- Testo della pagina -
================================
Il Capitalismo sopravvive grazie al Consumismo [di Pier Giorgio Testa]

Un confronto tra Moravia e Pasolini su temi che preannunciavano i rivolgimenti sociali e culturali, oggi visibili, lo si poteva leggere, nei primi anni ’70 nel Corriere della Sera; un vero scambio epistolare. Moravia sosteneva che sempre più la Chiesa si sarebbe schierata con il Capitalismo, perché quella era stata da sempre una soluzione utile. Per esempio, con il Fascismo, mano armata dei capitalisti e di quanti godessero di privilegi.

Pasolini, da parte sua, riteneva l’ipotesi datata, giacché il Capitalismo, per meglio affermarsi, aveva dato vita al Consumismo, non solamente un facilitatore di acquisti ma, perché si realizzasse, un attore del cambiamento di usi, costumi e modi di pensare che escludessero la religione. Secondo Pasolini, infatti, l’affermazione della “Società dei consumi” si sarebbe verificata solo con l’abbandono della spiritualità, di aspettative di premi o punizioni ultraterreni, dovendosi la gioia trovare solo in terra e soprattutto attraverso gli acquisti.

Faceva notare come i più importanti eventi della vita dell’uomo, la nascita e la morte, considerati fatti densi di sacralità, venivano degradati ad operazioni mediche, emotivamente asettiche, tant’è che non avvenivano più nelle case con famiglie e vicini, ma negli ospedali. Soprattutto il morire, oggi del tutto trasformato: niente lacrime e tristezza, un frettoloso rito funebre, meglio se nascosto; un fatto cioè da  eliminare dal nostro scenario di vita, invece scandito dalle tappe del gioioso consumo, che non ammette interruzioni.
================================
- Dati di input -
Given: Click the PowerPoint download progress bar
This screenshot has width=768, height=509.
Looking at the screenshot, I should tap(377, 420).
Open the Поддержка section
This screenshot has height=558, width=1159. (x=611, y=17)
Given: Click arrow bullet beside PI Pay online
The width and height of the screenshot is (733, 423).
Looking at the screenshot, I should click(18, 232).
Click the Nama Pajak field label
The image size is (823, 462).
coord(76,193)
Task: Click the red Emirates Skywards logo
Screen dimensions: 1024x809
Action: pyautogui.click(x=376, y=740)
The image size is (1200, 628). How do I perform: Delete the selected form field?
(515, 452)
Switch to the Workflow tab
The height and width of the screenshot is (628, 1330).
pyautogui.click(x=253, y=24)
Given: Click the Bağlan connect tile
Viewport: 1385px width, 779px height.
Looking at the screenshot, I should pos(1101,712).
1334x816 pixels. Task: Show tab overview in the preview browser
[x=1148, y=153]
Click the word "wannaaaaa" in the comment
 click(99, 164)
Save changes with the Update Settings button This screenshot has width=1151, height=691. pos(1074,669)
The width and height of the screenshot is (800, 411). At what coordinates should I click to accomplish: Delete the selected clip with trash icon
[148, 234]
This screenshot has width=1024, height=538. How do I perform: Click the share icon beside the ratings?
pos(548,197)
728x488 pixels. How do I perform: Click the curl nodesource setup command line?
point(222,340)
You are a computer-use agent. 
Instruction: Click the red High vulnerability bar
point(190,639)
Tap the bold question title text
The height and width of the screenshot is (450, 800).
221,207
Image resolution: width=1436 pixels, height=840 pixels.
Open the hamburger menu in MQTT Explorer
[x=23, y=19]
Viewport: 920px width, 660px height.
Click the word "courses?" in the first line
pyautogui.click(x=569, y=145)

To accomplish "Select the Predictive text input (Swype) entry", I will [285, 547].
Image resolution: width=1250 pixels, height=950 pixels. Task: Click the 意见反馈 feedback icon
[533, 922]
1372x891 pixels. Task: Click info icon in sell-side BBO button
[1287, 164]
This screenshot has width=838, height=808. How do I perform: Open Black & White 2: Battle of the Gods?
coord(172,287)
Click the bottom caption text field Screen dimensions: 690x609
================================
- Compito da svolgere -
Risponda a ciascuna domanda in base al testo della pagina.
(a) In quale quotidiano si poteva leggere il confronto tra Moravia e Pasolini?
(b) Secondo Pasolini, con l'abbandono di che cosa si sarebbe verificata l'affermazione della "Società dei consumi"?
(c) Dove avvenivano un tempo la nascita e la morte, e dove avvenivano invece?
I dati non sono necessari per svolgere il compito.

- Risposta -
(a) Nel Corriere della Sera.
(b) Con l'abbandono della spiritualità e delle aspettative di premi o punizioni ultraterreni.
(c) Un tempo avvenivano nelle case, con famiglie e vicini; ora avvengono negli ospedali.